Von verschneiten Gleisen, leeren Brotregalen und Revolution – ein Abend mit Jörg Baberowski
Es sind die Auricher Wissenschaftstage – immer noch und immer wieder. Fragte man mich, warum ich am Ende einer langen Schulwoche einen Vortrag im vollkommen ausgebuchten Güterschuppen besucht habe, in dem es um den „bedrohten Leviathan“ ging, um Staat und Revolution in Russland also, so wäre meine Antwort diese: Ich weiß zu wenig über Russland. Und ich möchte verstehen, aus welchen historischen Quellen vielleicht sich die aktuelle Weltlage speist, die Konflikte zwischen Russland und dem Westen.

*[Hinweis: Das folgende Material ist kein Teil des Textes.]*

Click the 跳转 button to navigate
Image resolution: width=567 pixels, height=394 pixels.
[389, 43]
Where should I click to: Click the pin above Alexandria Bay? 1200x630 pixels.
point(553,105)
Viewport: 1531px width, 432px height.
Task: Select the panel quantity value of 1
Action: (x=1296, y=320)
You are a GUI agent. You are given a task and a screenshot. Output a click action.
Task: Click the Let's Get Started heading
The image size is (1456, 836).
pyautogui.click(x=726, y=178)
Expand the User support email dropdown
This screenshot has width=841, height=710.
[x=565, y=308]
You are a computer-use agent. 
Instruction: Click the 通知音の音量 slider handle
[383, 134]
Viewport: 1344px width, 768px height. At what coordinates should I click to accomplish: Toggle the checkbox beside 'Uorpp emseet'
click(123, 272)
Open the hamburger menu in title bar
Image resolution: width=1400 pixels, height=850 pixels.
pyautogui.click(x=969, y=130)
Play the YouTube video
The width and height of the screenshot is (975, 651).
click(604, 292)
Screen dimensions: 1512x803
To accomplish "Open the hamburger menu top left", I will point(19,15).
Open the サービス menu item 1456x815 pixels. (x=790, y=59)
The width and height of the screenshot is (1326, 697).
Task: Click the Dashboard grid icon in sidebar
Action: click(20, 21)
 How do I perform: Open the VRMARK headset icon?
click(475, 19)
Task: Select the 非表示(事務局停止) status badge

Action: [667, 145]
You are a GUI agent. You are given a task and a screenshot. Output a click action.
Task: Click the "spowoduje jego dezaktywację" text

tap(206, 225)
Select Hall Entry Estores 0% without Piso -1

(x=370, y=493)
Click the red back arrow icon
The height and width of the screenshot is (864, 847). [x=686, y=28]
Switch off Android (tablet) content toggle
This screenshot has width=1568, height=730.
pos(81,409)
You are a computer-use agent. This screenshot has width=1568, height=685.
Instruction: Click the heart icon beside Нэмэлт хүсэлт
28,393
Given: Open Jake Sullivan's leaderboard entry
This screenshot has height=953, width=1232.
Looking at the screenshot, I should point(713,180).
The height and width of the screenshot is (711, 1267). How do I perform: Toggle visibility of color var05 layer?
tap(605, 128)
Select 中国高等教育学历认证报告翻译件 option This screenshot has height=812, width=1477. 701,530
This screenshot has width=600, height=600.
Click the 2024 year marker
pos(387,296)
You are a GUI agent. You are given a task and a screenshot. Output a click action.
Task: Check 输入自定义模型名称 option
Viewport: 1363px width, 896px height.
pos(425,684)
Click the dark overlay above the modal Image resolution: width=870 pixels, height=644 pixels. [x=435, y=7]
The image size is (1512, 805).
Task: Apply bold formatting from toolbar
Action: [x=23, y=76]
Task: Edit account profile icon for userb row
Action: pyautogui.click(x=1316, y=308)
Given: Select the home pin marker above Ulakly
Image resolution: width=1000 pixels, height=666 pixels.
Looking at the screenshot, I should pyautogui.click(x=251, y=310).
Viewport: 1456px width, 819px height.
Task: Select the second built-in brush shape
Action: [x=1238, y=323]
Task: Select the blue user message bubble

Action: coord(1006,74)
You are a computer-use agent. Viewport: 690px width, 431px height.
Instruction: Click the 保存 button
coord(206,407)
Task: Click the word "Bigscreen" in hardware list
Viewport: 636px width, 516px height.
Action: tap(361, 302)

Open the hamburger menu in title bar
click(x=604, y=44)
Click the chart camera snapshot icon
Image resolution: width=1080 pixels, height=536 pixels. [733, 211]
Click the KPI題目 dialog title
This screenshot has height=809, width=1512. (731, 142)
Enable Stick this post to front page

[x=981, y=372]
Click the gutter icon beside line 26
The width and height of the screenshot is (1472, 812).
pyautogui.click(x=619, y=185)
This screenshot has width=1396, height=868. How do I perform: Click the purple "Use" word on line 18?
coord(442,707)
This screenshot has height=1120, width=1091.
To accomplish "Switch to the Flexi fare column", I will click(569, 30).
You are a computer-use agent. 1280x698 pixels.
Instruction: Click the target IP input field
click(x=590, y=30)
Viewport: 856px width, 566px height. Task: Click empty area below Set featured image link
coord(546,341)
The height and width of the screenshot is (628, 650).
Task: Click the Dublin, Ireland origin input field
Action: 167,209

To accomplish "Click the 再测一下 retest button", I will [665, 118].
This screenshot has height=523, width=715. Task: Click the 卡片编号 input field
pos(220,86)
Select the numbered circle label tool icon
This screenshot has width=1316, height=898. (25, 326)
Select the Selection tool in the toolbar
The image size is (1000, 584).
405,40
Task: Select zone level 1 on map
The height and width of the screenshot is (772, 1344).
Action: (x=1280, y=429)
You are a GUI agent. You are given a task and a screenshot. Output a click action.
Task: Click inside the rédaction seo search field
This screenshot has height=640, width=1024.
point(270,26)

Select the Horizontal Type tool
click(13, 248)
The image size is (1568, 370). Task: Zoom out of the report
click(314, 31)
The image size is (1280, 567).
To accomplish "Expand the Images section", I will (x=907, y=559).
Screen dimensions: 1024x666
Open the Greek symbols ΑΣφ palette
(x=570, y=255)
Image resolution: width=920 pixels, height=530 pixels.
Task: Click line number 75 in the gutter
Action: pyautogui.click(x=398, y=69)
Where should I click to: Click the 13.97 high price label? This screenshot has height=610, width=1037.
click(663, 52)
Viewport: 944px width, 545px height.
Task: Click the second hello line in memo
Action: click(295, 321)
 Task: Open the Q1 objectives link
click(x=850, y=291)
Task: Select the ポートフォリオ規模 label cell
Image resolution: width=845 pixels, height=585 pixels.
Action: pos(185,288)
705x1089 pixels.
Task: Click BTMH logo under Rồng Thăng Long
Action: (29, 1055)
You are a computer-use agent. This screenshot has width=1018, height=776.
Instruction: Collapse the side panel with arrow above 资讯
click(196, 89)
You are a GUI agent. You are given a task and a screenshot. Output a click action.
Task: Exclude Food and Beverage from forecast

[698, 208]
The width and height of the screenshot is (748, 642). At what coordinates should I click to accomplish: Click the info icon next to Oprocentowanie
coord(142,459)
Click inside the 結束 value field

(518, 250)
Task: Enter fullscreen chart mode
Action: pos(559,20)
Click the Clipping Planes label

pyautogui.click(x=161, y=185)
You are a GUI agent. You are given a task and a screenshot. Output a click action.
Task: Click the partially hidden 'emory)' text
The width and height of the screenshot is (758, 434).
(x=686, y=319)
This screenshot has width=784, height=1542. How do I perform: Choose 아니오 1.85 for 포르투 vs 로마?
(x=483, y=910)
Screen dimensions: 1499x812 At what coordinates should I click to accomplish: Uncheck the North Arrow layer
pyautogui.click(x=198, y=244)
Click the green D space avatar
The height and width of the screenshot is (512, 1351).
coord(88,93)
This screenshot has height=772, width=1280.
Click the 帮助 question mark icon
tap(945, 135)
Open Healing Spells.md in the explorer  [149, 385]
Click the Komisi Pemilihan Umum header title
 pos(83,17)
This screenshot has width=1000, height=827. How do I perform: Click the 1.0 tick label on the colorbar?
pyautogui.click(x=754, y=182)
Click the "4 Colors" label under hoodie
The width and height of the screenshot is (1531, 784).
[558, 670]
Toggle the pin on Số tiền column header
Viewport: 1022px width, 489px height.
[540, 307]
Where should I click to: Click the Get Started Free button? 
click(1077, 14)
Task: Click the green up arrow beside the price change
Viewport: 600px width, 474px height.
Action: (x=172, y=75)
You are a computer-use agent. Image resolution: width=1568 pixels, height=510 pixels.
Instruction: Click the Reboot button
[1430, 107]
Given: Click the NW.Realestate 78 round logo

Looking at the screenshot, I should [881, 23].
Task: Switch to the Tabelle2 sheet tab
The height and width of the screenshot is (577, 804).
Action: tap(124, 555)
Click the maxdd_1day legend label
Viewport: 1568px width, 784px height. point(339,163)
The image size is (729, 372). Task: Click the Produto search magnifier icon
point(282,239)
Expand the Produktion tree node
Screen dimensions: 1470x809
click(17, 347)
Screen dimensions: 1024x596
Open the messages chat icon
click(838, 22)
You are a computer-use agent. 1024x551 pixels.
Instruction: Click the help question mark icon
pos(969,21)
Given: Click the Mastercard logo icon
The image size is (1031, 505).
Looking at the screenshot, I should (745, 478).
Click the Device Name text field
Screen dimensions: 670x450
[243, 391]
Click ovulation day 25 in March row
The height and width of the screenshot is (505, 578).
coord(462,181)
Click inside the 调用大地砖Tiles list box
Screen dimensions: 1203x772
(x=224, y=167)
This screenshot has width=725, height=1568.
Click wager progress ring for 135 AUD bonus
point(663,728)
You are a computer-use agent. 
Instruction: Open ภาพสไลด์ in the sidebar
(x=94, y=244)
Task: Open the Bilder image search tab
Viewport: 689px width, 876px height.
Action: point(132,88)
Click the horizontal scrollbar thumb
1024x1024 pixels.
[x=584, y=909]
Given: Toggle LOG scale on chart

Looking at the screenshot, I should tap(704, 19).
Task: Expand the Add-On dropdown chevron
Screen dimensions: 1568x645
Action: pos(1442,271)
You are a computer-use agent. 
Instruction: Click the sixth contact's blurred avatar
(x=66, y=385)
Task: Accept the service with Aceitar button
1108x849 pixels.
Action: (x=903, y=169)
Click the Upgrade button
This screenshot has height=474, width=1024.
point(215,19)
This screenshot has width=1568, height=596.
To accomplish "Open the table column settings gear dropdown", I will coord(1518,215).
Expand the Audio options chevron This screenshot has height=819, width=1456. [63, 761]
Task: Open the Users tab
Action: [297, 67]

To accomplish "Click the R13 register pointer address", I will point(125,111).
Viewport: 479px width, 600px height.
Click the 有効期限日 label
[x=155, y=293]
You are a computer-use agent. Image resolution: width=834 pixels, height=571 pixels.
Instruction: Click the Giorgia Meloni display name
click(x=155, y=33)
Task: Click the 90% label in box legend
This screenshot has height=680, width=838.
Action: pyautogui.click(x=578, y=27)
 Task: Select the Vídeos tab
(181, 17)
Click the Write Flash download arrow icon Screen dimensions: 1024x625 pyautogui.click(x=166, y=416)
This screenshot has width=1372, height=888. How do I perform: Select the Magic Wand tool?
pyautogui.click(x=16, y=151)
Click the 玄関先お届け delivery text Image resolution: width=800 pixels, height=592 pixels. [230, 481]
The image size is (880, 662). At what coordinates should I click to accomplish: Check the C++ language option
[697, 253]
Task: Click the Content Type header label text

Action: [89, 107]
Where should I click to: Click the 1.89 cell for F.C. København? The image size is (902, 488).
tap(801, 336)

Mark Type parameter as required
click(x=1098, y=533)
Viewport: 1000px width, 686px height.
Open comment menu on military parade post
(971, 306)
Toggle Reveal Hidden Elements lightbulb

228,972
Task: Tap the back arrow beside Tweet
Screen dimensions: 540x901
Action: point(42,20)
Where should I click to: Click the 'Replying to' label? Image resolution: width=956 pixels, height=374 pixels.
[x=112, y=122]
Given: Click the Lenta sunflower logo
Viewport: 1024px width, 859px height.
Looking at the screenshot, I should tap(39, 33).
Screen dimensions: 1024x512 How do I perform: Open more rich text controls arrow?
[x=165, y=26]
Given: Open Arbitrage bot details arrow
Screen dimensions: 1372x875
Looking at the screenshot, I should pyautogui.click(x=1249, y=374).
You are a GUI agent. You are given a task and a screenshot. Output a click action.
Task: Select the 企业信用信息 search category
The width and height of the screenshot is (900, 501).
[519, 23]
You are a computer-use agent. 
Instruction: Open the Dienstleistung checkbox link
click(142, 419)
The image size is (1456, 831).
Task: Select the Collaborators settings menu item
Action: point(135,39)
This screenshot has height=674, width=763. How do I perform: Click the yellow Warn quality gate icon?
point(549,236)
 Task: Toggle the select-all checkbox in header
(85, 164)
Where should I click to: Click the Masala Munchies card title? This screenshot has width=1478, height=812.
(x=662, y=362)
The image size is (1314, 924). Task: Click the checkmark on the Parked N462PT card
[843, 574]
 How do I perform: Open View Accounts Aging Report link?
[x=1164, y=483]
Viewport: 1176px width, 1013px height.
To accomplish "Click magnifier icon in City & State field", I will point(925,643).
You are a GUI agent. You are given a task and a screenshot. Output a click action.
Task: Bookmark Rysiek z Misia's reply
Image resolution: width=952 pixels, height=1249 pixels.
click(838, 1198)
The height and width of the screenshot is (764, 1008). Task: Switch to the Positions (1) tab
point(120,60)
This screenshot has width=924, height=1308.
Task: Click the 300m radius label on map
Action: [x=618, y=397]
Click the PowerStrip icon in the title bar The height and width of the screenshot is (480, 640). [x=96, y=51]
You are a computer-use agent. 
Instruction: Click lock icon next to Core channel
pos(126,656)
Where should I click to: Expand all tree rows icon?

Nach einem gelungenen Bericht der Stipendiatinnen Lea Hippen und Amélie Kubusch über ihr Praktikum am Kunsthistorischen Institut in Florenz betrat Jörg Baberowski, Professor für osteuropäische Geschichte an der Humboldt-Universität in Berlin, das Podium und begann zu erzählen.
Spontan, wie er sich selbst einleitete, ohne Manuskript und jedwede Bebilderung. Keine Geräte, keine Präsentationen, einfach nur ein kluger Mann und sein Wissen, seine Sprache, seine Lebendigkeit. So erfuhren wir manches über die Geschichte Russlands, gesellschaftliche Strukturen und politische Umbrüche, die Beziehungen zu den europäischen Entwicklungen während der Aufklärung, über Macht und Herrschaft und Revolution. Dabei unterschied Baberowski zwischen anthropologischen Konstanten, die sich nicht verändern ließen, und dem, was aus der Historie erklärbar sei. Nach druckreifer Rede, um die die Provinzlehrerin den Referenten nur beneiden kann, bestand die Möglichkeit für Fragen und das Gespräch.

Von der „Buchhandlung am Wall“ gab es einen Büchertisch, und ich stand noch eine ganze Weile mit Schülern und Kollegen vor dem Güterschuppen zusammen. Das war wieder interessant, das fanden auch die jungen Leute. Es ist unser Freitagabend und im Grunde also schon Wochenende. Könnte man dieses aber besser einläuten als mit einem weiteren guten Abend der Auricher Wissenschaftstage?

„Das Wichtigste ist, dass man nicht aufhört zu fragen.“, steht auf dem roten Banner vorn.
Ich meine, Albert Einstein hat recht damit.